I am Yvonne A Jones, Business, and Life Coach | Relationship Marketing Strategist.

    5 replies to "How to Identify Your Purpose with Content Marketing"

    • Great reminders her for when we are writing etc , yes I have learned now to put in a call to action , thanks Yvonne

    • Yvonne, This is great information and I really appreciate how you stressed the importance of research.

      • I’m not surprised the focus on research appeals to you, Kat, because this too is one of the things I enjoy about your articles. You spend time doing deep research and support your work with reference to these sources. It lends authenticity to your articles as I try to do with mine. Thank you.

    • I have been assessing the famous data as it relates to my passions. I find it interesting what draws people in is sometimes very different than what I expected. Of course, there are always those difficult topics that don’t have the immediate “view” or “comment” data available but do have the delayed impact when you message is just what they needed to hear. Excellent hints for development. Thank you!

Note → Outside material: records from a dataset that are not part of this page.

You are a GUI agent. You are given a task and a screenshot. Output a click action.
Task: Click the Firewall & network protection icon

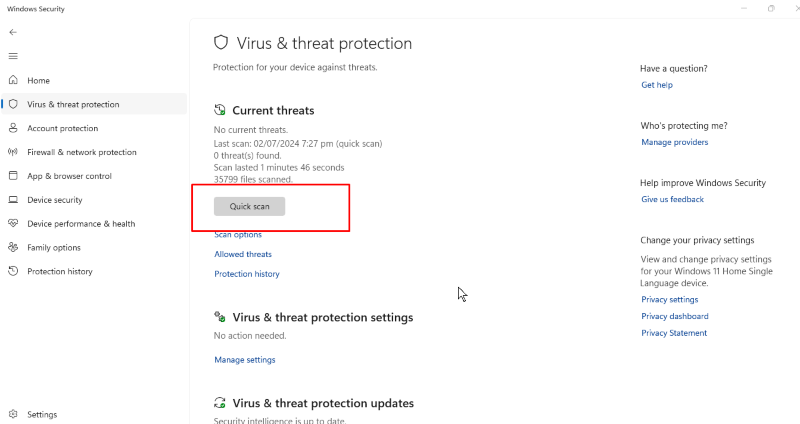point(13,152)
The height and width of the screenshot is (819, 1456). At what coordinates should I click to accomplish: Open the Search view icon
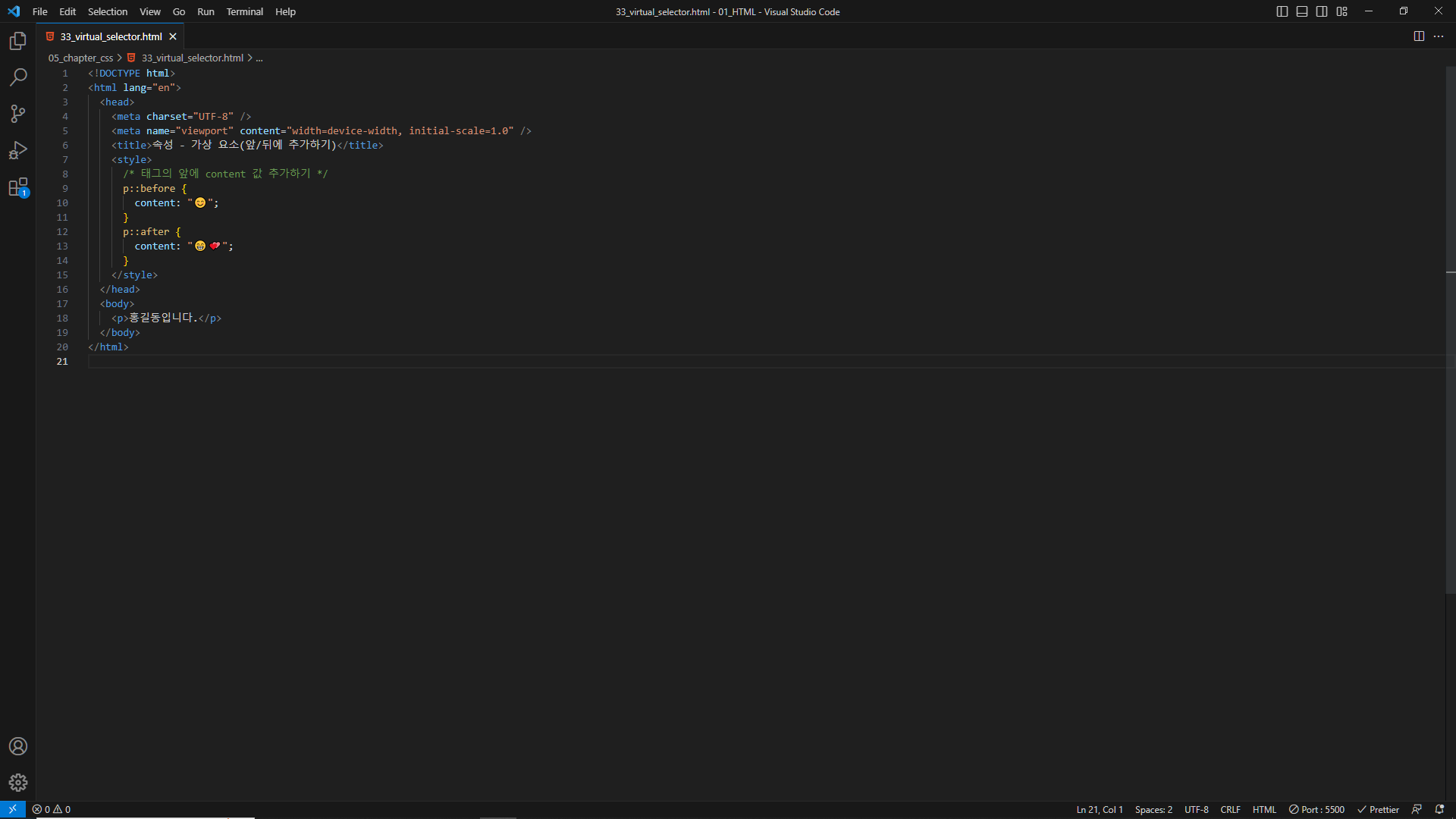click(18, 77)
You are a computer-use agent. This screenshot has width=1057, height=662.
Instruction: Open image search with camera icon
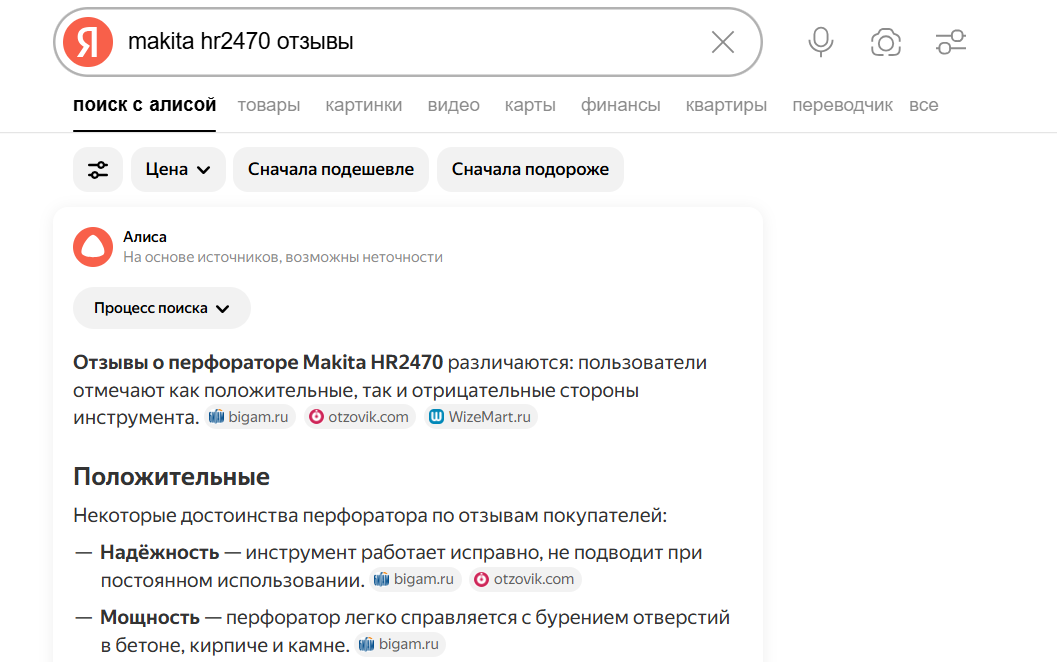click(x=886, y=42)

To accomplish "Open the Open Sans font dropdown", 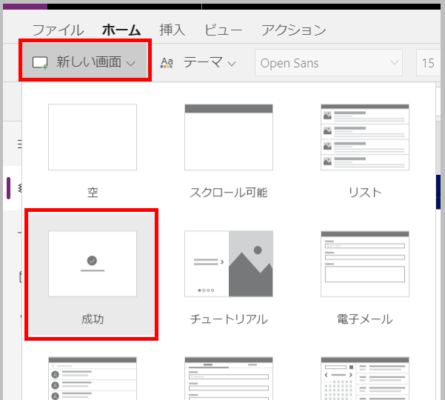I will tap(329, 63).
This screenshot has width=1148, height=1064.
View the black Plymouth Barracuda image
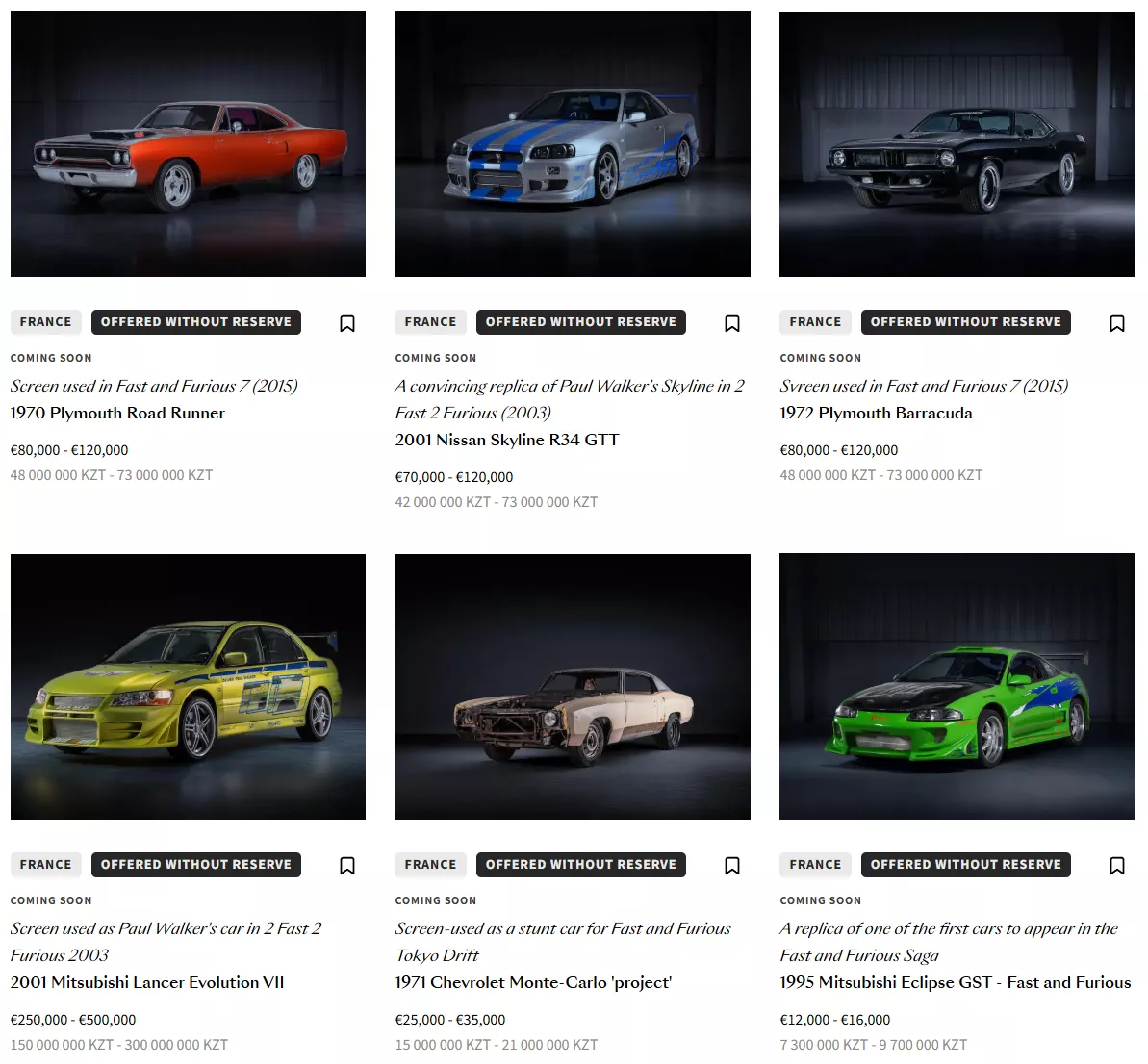[x=957, y=143]
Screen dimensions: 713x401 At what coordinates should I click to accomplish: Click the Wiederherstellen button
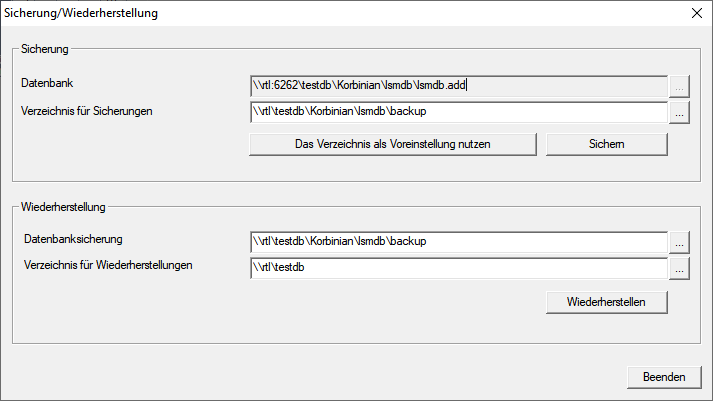606,301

      • Thank you for adding your value to the conversation, Raissa. I really enjoyed reading that you make assessments and adjustments as needed. You’re great example as you’re always striving to improve for your clients and customers. Your comment about the difference in what you think people need and what they really want are often at odds, and that is why we have to regularly poll our customers/audience or do surveys – just ask them – to find out what they want.